= Task objective =
Tally the lines in the following entries that include the word "label"; state only the total.

= Input for this task =
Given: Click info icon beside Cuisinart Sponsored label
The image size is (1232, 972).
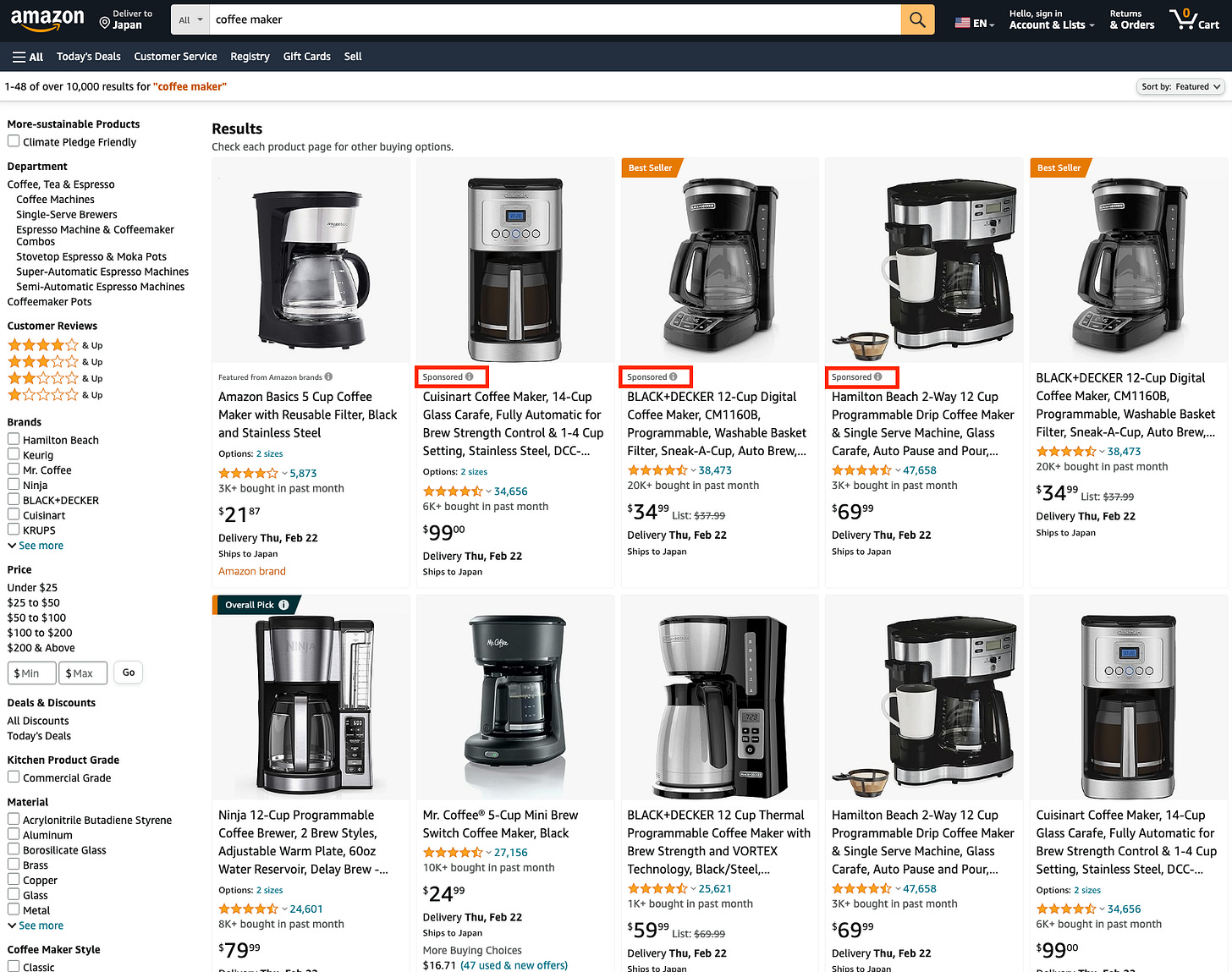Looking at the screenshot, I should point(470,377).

* * *

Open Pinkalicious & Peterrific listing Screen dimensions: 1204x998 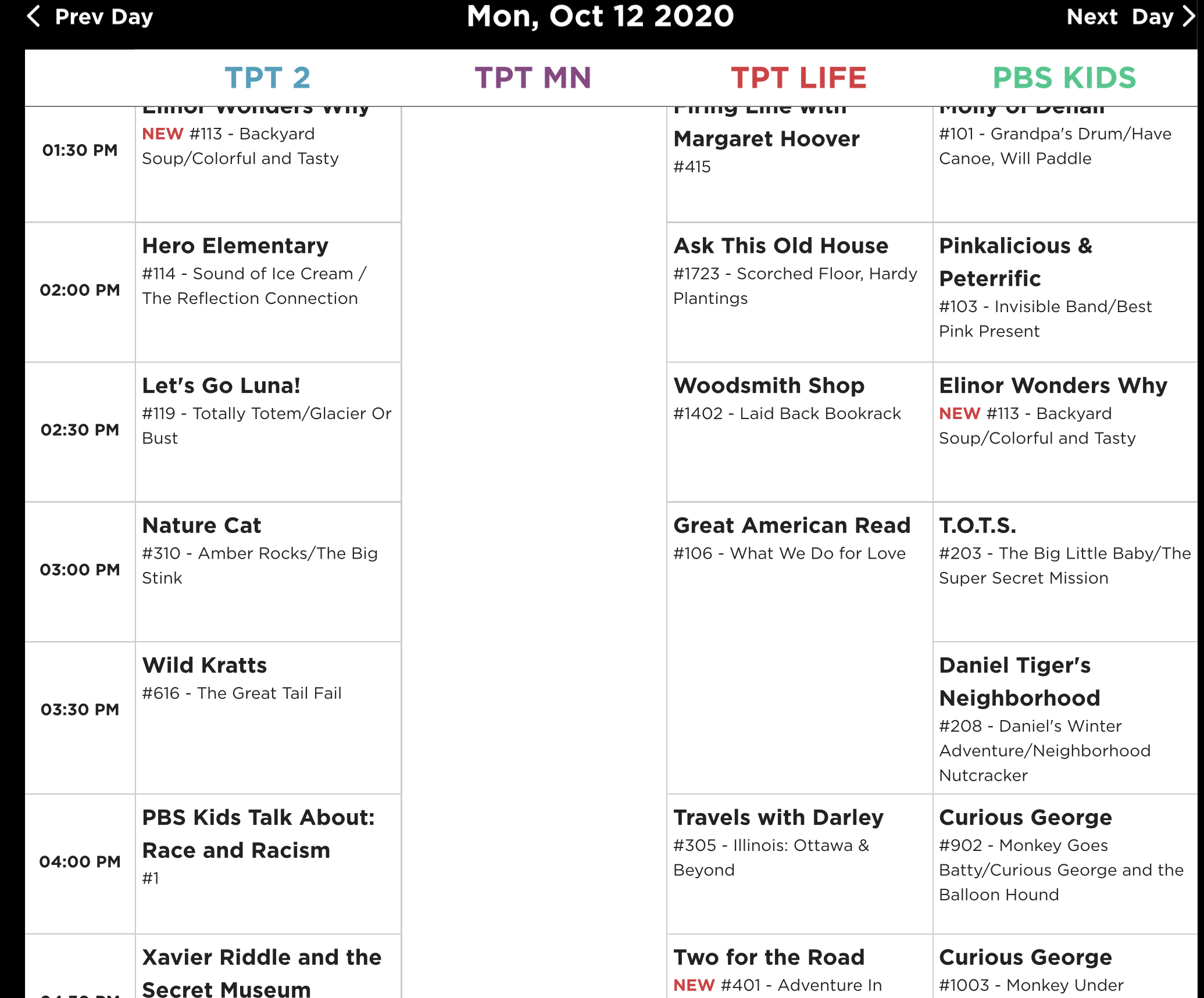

--

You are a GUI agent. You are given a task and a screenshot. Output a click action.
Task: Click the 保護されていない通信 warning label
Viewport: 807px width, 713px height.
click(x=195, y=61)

= Result of the exercise =
2